[WHAT YOU SHOULD DO]
Exactly as written, reproduce the lines from the one that contains "Task: Open the Folder ribbon tab" through the end of the records.

(Saved data entries)
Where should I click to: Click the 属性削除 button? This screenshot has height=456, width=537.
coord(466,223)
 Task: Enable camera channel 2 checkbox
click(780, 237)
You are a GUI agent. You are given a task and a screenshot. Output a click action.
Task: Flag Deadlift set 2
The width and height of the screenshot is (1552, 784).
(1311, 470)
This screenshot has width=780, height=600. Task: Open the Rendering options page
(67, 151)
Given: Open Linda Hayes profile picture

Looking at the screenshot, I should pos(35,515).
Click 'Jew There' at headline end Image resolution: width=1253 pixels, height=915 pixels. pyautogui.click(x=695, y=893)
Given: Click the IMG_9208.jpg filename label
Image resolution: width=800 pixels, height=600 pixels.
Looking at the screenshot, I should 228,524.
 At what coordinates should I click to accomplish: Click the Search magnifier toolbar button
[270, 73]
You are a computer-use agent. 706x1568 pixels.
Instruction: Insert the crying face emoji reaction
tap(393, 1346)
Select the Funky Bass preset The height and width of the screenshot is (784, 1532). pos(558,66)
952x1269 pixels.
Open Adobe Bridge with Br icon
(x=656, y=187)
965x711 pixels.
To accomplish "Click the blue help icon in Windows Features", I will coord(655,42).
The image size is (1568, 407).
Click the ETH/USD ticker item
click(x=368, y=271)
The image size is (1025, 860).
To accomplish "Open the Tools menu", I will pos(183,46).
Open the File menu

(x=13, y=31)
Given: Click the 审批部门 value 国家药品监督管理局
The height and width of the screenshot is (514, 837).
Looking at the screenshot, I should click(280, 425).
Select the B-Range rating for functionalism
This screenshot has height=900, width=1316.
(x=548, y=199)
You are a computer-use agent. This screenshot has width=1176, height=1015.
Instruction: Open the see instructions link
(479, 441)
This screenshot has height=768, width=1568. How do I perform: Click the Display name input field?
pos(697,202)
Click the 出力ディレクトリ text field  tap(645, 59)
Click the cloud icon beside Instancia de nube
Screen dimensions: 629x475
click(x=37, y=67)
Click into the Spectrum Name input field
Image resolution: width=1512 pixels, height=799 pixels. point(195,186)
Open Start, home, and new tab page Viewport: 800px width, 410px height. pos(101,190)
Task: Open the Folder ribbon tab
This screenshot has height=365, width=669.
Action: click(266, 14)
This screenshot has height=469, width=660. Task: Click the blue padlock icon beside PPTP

[RESPONSE AREA]
Task: Open the Folder ribbon tab
This screenshot has height=365, width=669.
Action: click(266, 14)
This screenshot has height=469, width=660. Task: Click the blue padlock icon beside PPTP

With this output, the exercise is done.